▸ **REQUEST**: Copy out the listing line for line, beginning at the line that has "Task: Open fire-beast player profile avatar" and stopping after the line that has "Action: (x=39, y=29)".

▸ **EXERCISE DATA**:
──────────

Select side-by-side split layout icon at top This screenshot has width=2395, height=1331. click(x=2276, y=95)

──────────

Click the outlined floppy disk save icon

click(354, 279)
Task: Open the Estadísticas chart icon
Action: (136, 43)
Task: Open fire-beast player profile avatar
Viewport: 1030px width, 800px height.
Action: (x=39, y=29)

──────────

▸ **WRITTEN REPLY**:
Task: Open fire-beast player profile avatar
Viewport: 1030px width, 800px height.
Action: (x=39, y=29)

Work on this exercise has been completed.